Can Someone Find Your Location from a Photo?
Yes, and it takes about 10 seconds. If your photo came from a smartphone camera, there's a good chance it contains your exact GPS coordinates embedded in the file. Here's what that means and how to check.
Yes, if the photo has GPS embedded
Most smartphones embed GPS coordinates directly into every photo by default. This applies to JPEGs and HEICs from iPhone and Android. PNG and WebP files generally do not carry GPS data, because those formats are typically produced by apps and browsers that do not pull from your camera's location sensor.
If you shot the photo on your phone's camera app and have location access enabled, assume the coordinates are in the file unless you have confirmed otherwise.
What GPS data looks like
The embedded coordinates are precise, typically accurate to within five metres. Not a neighbourhood, not a city: the exact street. Anyone who opens the file can see latitude and longitude that maps directly to your front door, your office, or wherever you were standing when you pressed the shutter.
The file also records a timestamp, so a viewer knows not just where you were but when. For a photo taken at home on a Tuesday morning, that is a meaningful amount of information to hand a stranger.
How easy is it to extract
Trivial. On Windows, right-click the file, open Properties, and check the Details tab. On Mac, open the photo in Preview and go to Tools > Show Inspector. Any free EXIF viewer online does it in one step. No special software or technical knowledge required. About 10 seconds total.
Which apps strip it, which don't
Instagram, Twitter/X, and Facebook strip GPS on upload. If someone downloads your photo from those platforms, the coordinates are gone.
The following pass the raw file through unchanged: email attachments, WhatsApp on "Original" quality, iMessage on "Original", AirDrop, Dropbox, and Google Drive. The rule is simple: if the platform re-encodes the image, GPS is usually removed. If it passes your original file through as-is, the GPS survives.
Who should care most
A few situations where this has real consequences: listing items for sale on marketplaces like Facebook Marketplace or Craigslist (a photo taken inside your home reveals your address), posting photos of your children publicly, journalists or activists who cannot disclose their location, dating app matches who see photos taken at your home, and anyone sharing files directly with people they do not fully trust.
How to check your photos
Drop any photo into the EXIF map viewer at clientside.sh. It shows you the coordinates and plots them on a map. Nothing is uploaded; the file is read entirely in your browser.
How to remove GPS before sharing
The metadata stripper at clientside.sh removes GPS and all other EXIF data from JPEGs without re-encoding the image. Quality is identical to the original. For a photo you're about to send to a stranger, it takes about three seconds and you don't need an account.
Frequently asked questions
Can someone find your location from a photo you posted online?

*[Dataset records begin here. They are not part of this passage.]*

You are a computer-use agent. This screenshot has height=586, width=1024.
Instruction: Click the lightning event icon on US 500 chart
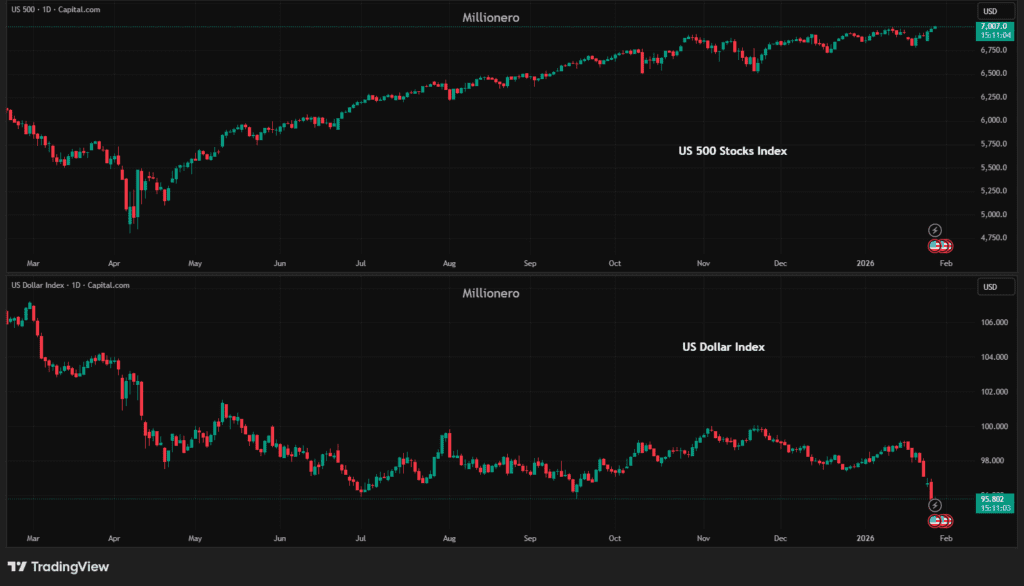pyautogui.click(x=935, y=230)
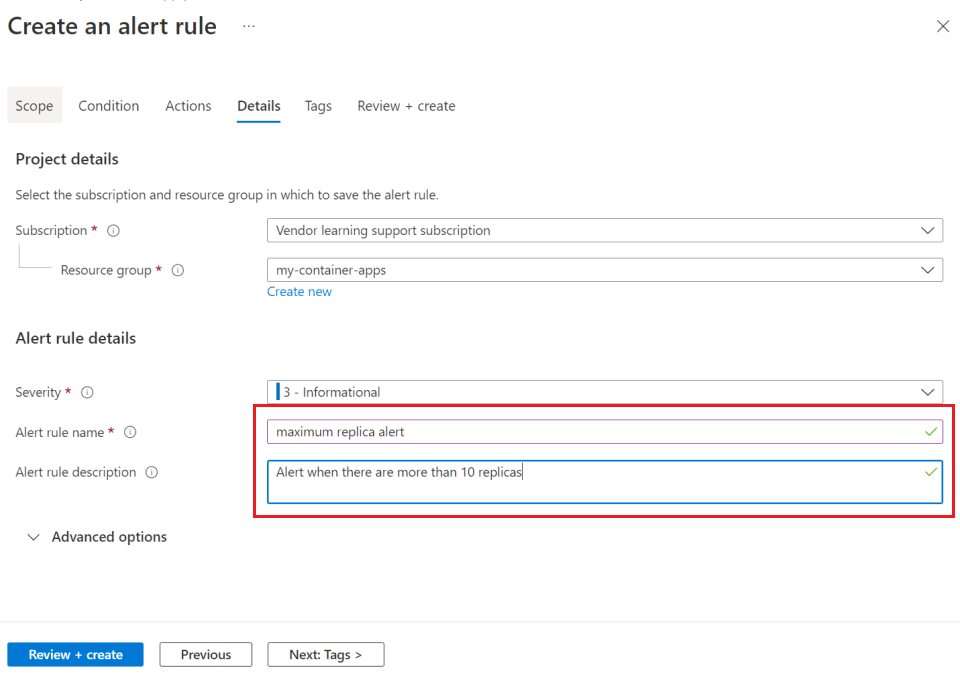Click the Review + create button
The height and width of the screenshot is (680, 960).
coord(75,654)
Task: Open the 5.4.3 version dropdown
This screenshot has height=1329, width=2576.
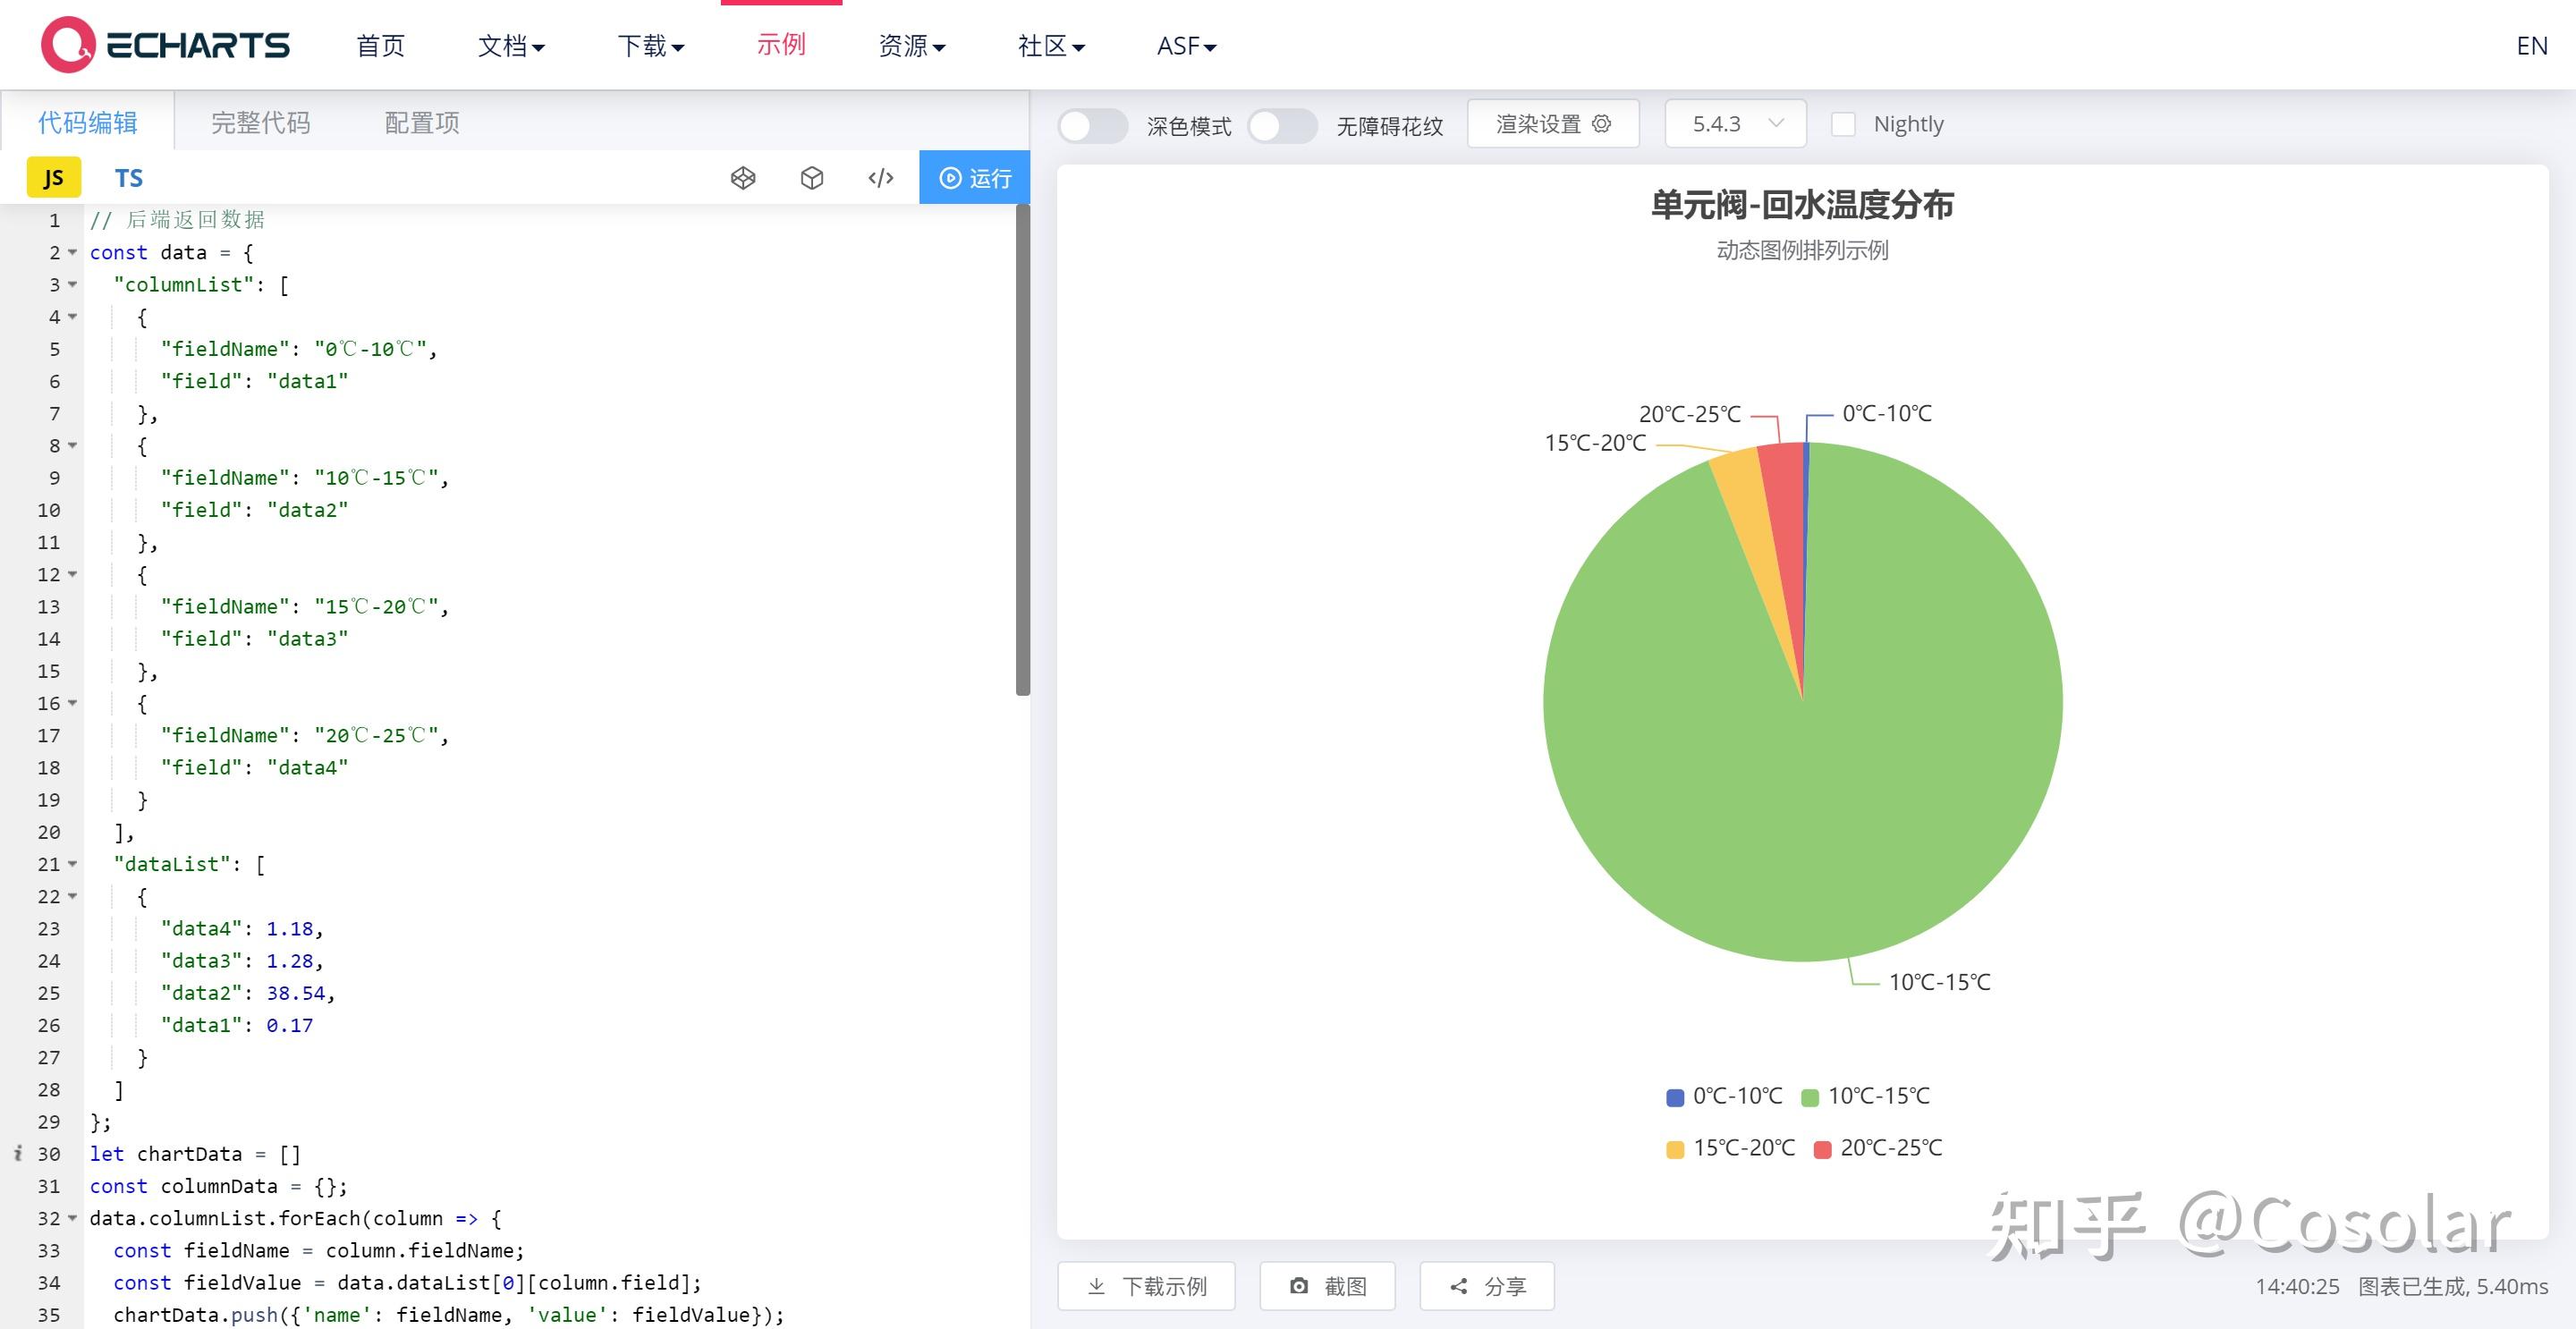Action: [x=1736, y=124]
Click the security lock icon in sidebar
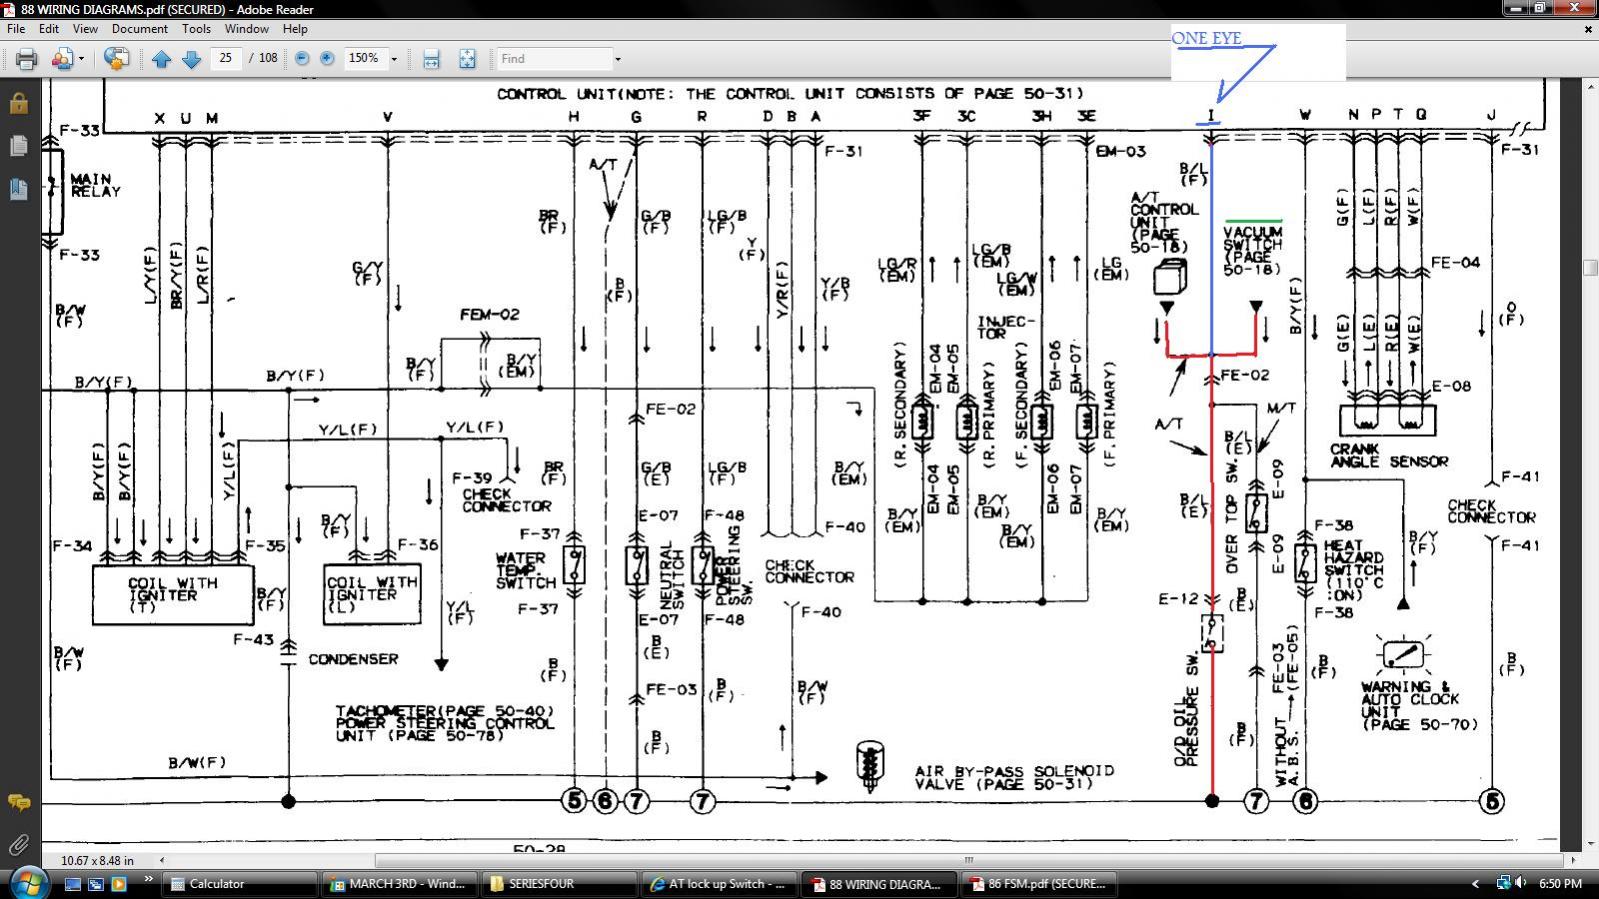 pyautogui.click(x=18, y=102)
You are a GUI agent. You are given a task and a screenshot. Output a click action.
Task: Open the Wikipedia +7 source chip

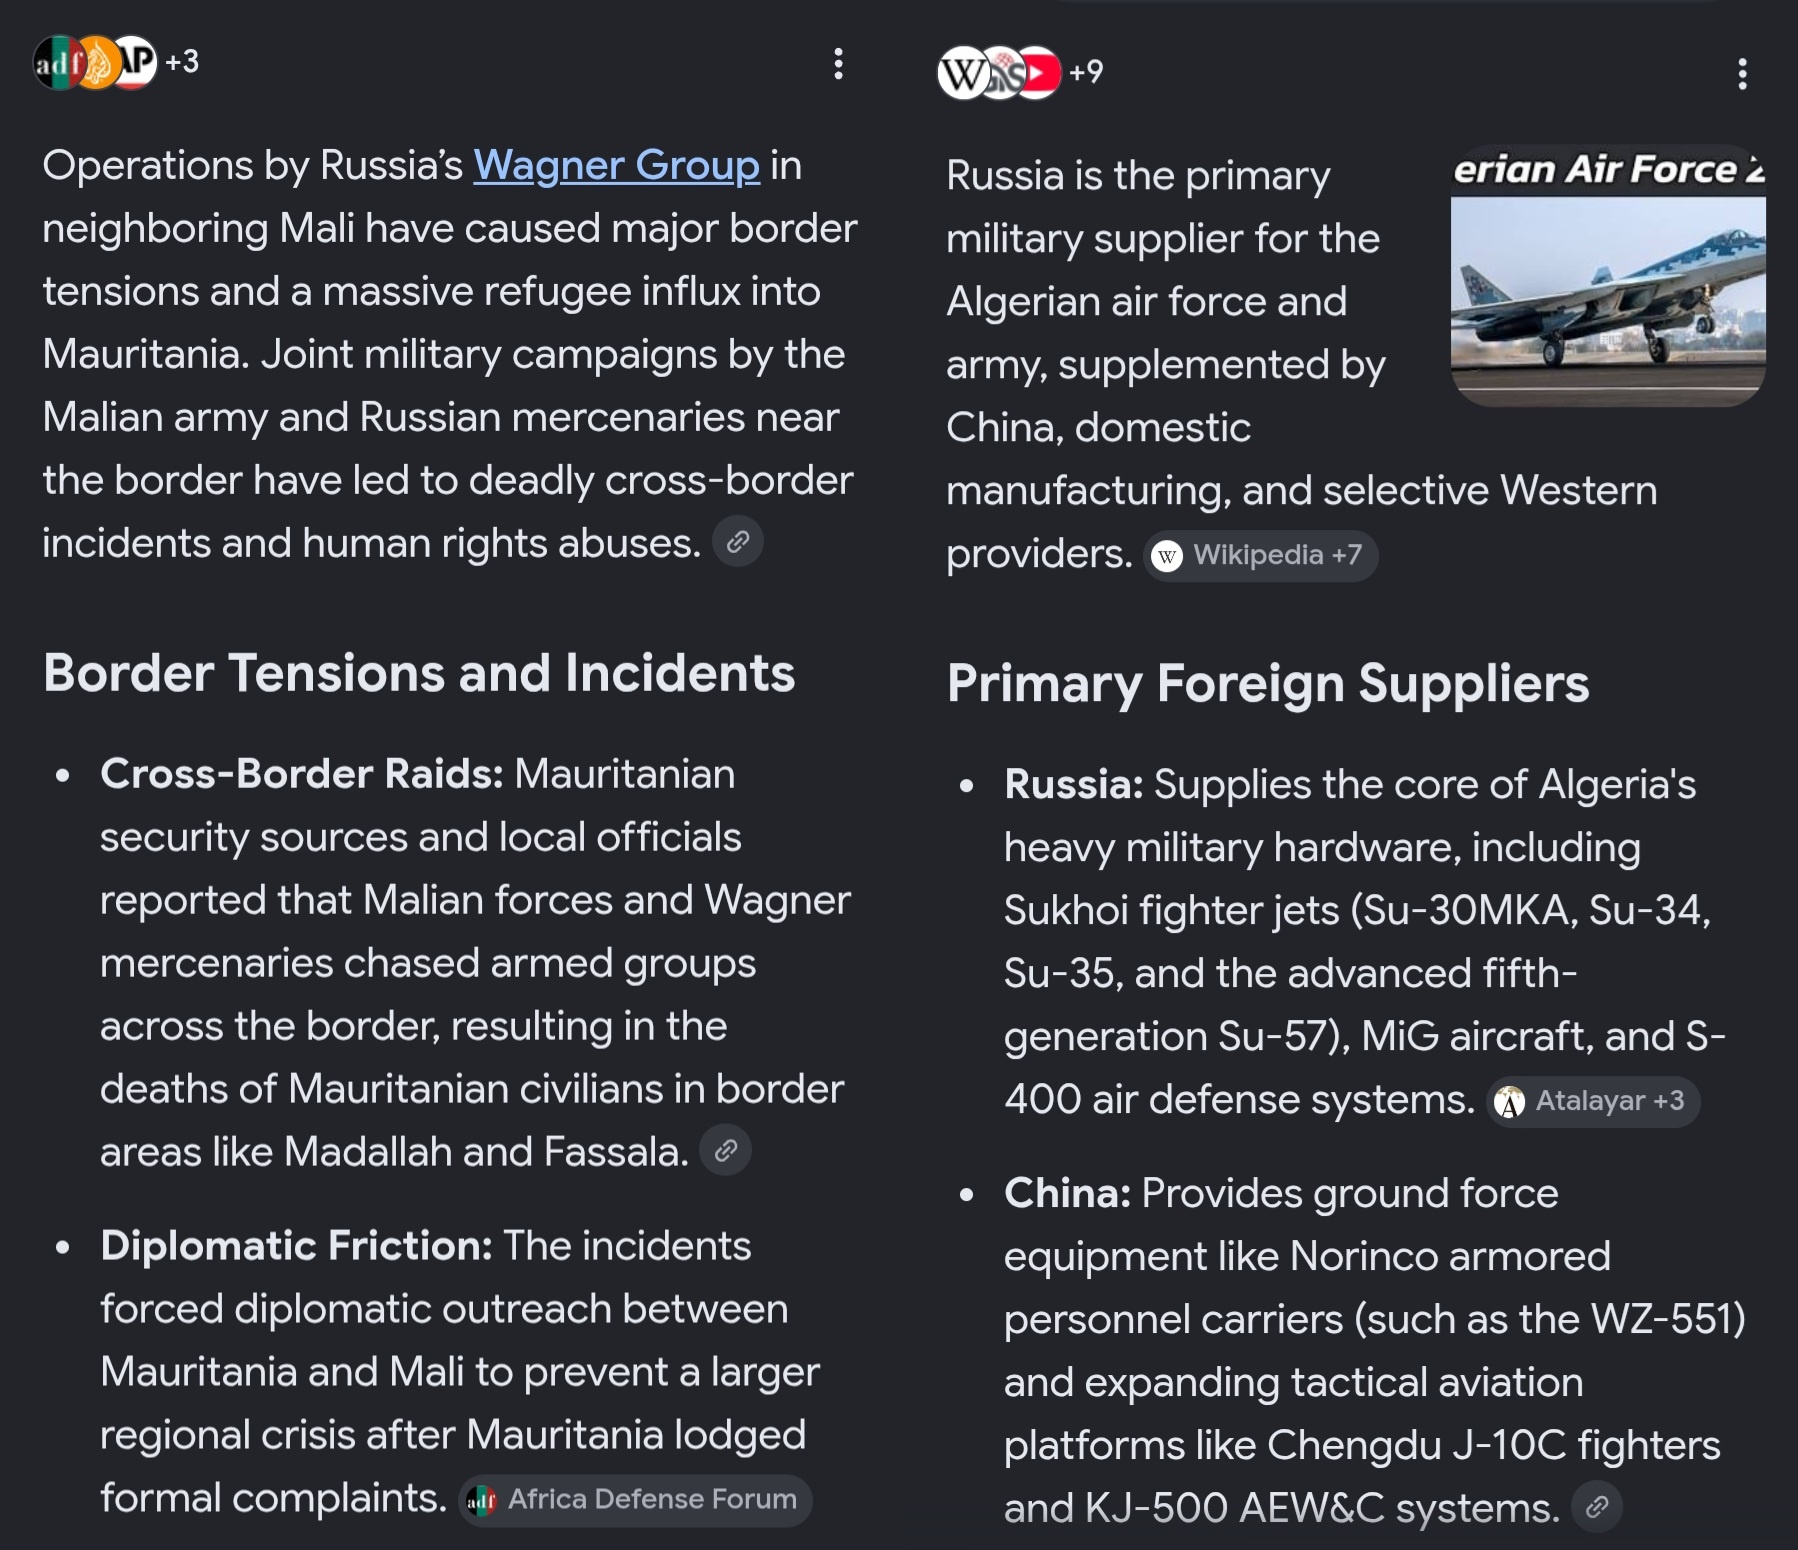tap(1261, 555)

It depends on how you shared the photo. Platforms like Instagram and Facebook strip GPS on upload, so downloaded copies are clean. But if you sent the original file by email, WhatsApp on Original quality, AirDrop, or a cloud link, the GPS coordinates embedded by your camera are still in the file and visible to anyone who looks.
Does a photo show your location?
Photos taken on a smartphone camera app typically embed GPS coordinates in the EXIF metadata. These coordinates are accurate to within a few metres. You can check whether a specific photo contains this data using an EXIF viewer. No special tools required.
How do I find where a photo was taken?
Open the photo in an EXIF viewer. On Windows this is in the file's Properties > Details tab. On Mac, use Preview > Tools > Show Inspector. Online, you can use the EXIF map viewer at clientside.sh/exif-map — drop the file and it shows the GPS coordinates plotted on a map. Nothing is uploaded to a server.
How do I remove GPS data from a photo?
Use a metadata stripper before sharing the file. clientside.sh/metadata removes GPS and all other EXIF data from JPEG files without re-encoding them, so there is no quality loss. The file never leaves your browser.